While I agree with the sentiment behind the argument, these days the pendulum
is swinging _far_ too much in the other direction.

Sure, this choice is _always_ a tradeoff.

But today, so many applications and websites are being optimized for _the one
single most important_ use case at _total_ expense for everything else. Making
the software a true lowest common denominator, but seriously reducing actual
usefulness.

Just look at the example: I don't have hard numbers, but I'd wager that "Show
table of contents for an audiobook" is only a "weird corner case niche
feature" for a _very_ wide definition of the phrase (i.e. "everything below my
main feature").

------
reaperducer
Good. Let's hope that other companies follow (MS, Google, Adobe, etc...).

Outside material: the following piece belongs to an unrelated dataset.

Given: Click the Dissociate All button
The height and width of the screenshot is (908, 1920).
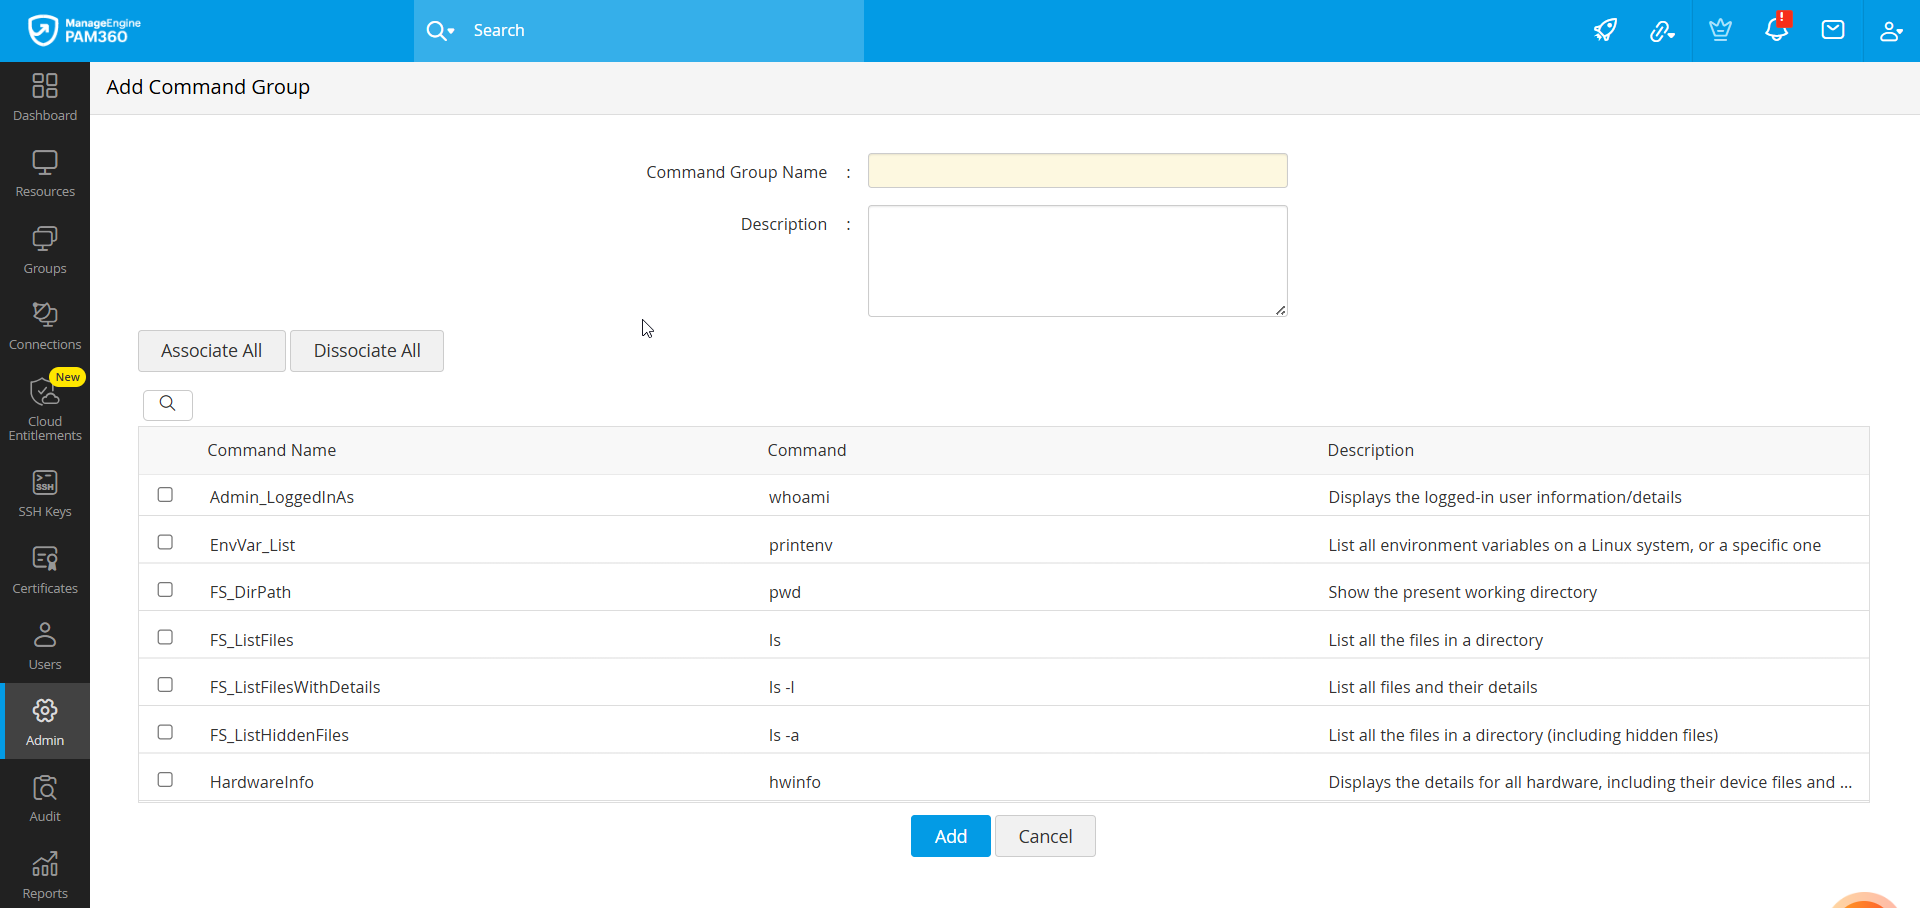Looking at the screenshot, I should click(x=367, y=351).

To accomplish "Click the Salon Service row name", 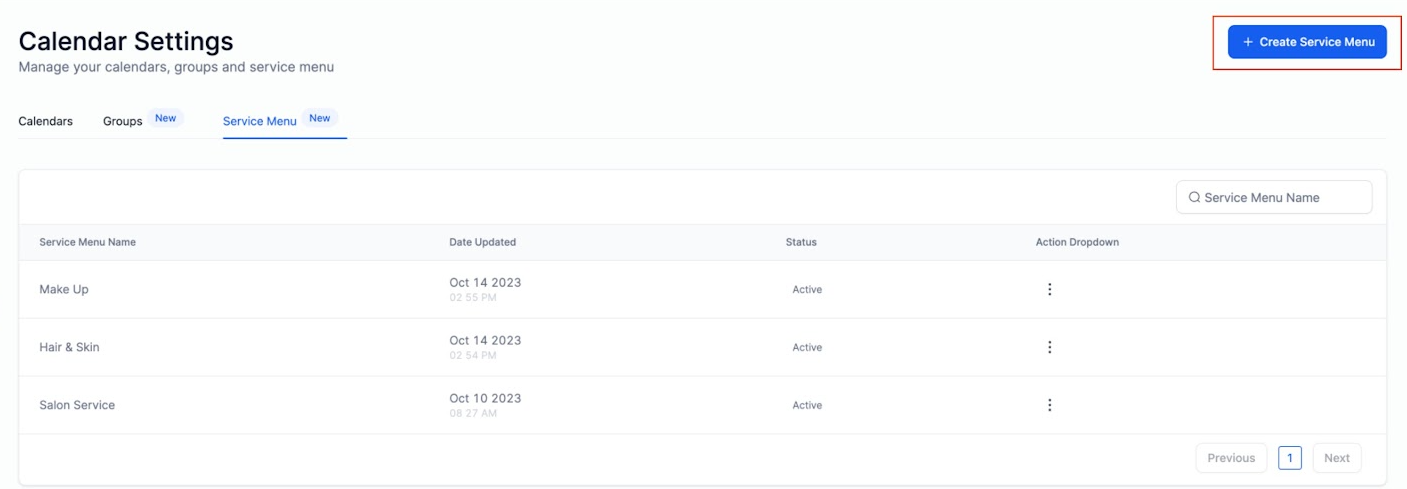I will (77, 405).
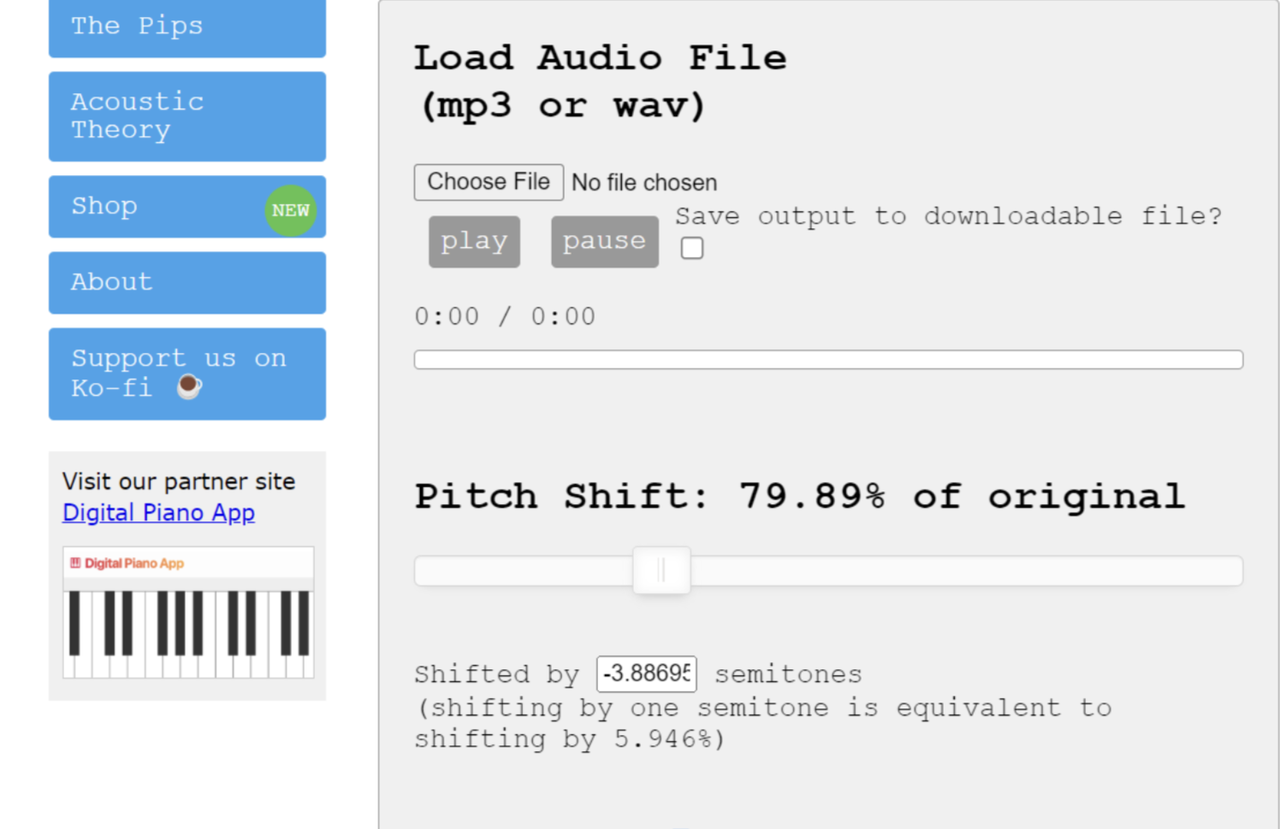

What I want for Christmas is to swap phones with Tim Cook for a week. I think
it would be eye-opening for him to have to use an iPhone that isn't fresh out
of the box for once.

------
vxNsr
>The company will continue to update its software annually, but internally
engineers will have more discretion to push back features that aren't as
polished to the following year.

Let's hope Microsoft follows suit. I would much rather have a product that
works the same way every time over one that can do 1000 things half the time.

Hopefully this will also give them time to reconsider some of the more ill-
conceived UX choices they've made in recent years. If they'd spent more than 6
months using the iPhone X I doubt it would've been released as is.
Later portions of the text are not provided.